=== WHAT IS REQUIRED ===
Below are the records; print exactly the lines from the one with "The image size" through the last, both included, and leave the pictures out.
THE RECORDS below:
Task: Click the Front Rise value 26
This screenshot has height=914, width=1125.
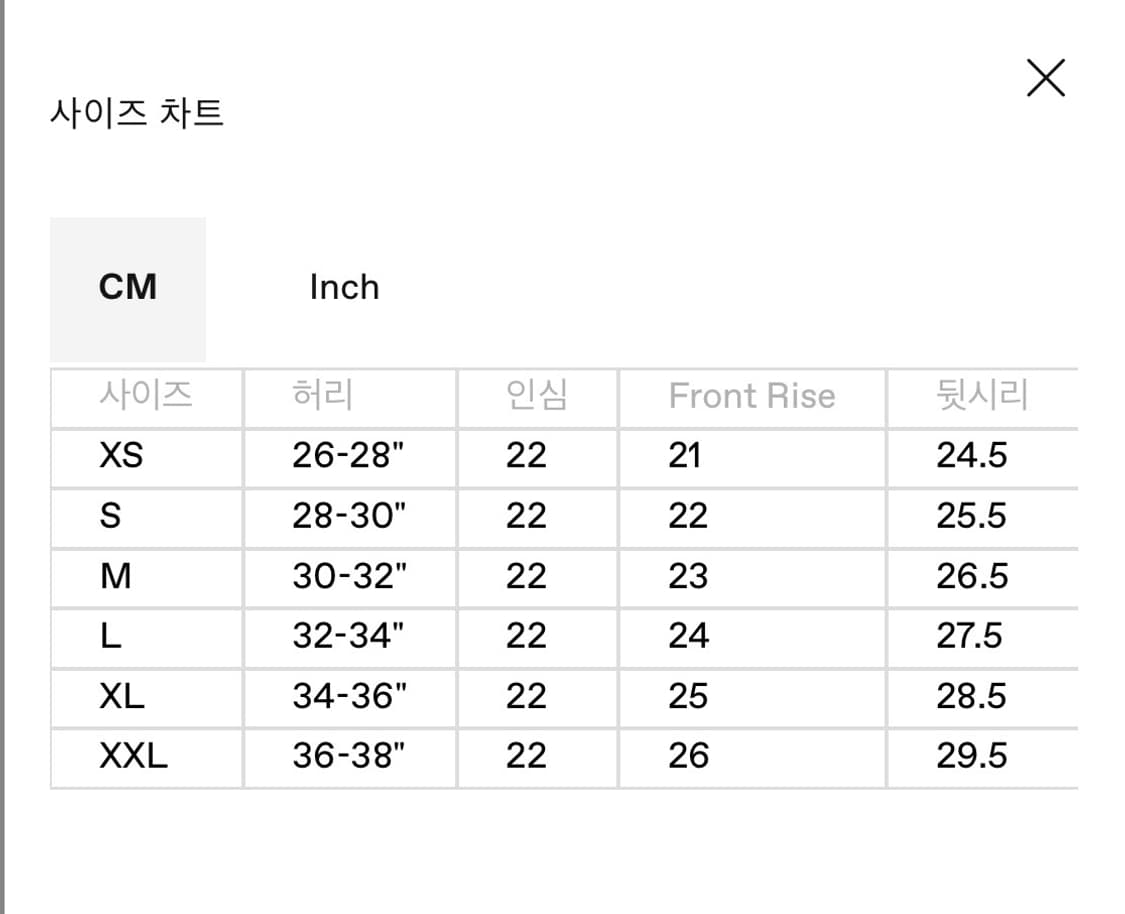Action: (688, 756)
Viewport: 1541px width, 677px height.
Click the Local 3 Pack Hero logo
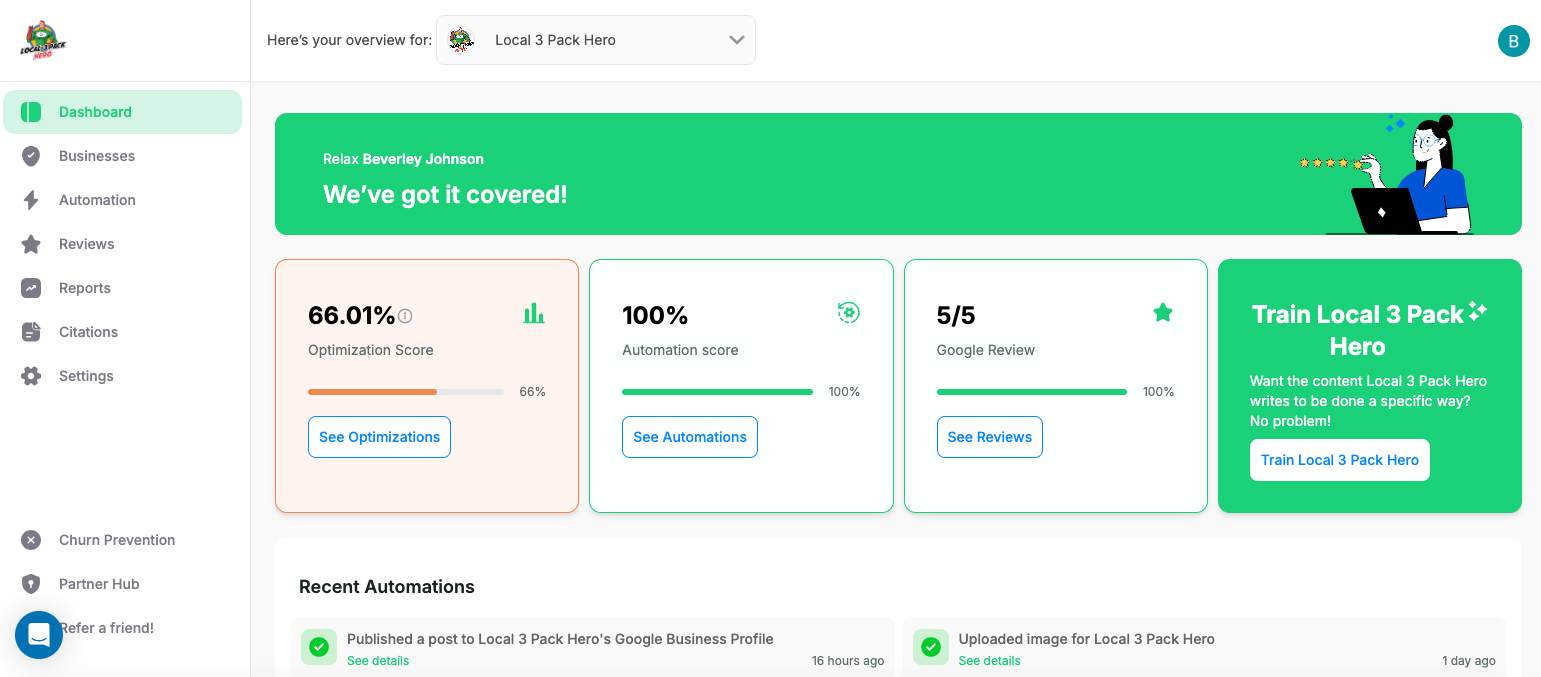(x=42, y=40)
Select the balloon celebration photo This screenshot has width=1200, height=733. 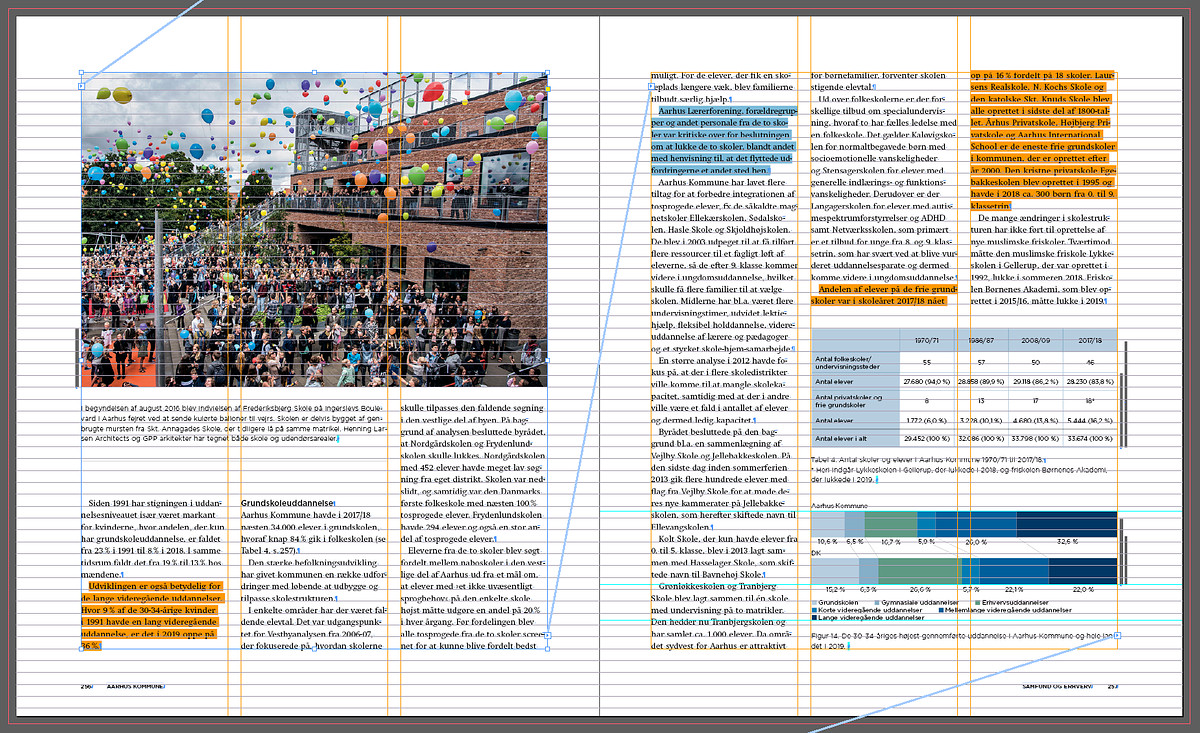(313, 230)
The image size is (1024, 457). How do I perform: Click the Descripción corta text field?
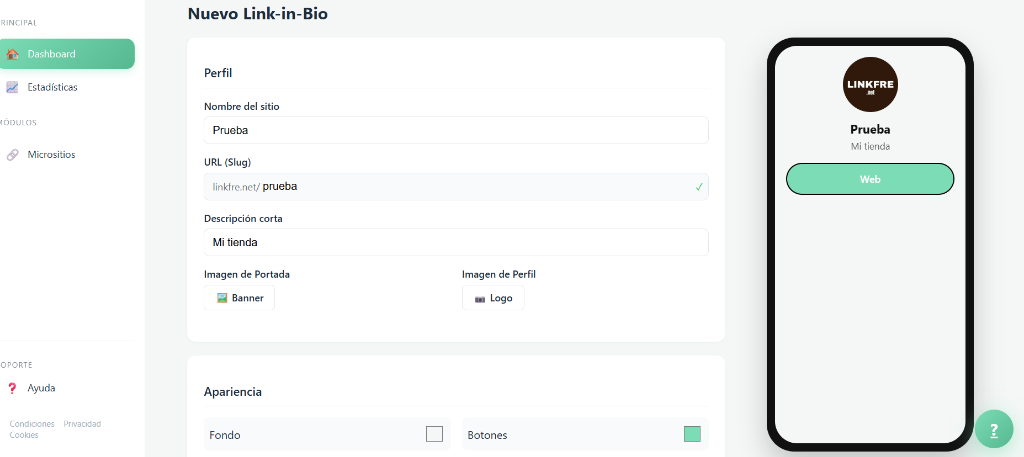pos(456,242)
End of THE RECORDS.
=== REPLY ===
The image size is (1024, 457). How do I perform: Click the Descripción corta text field?
pos(456,242)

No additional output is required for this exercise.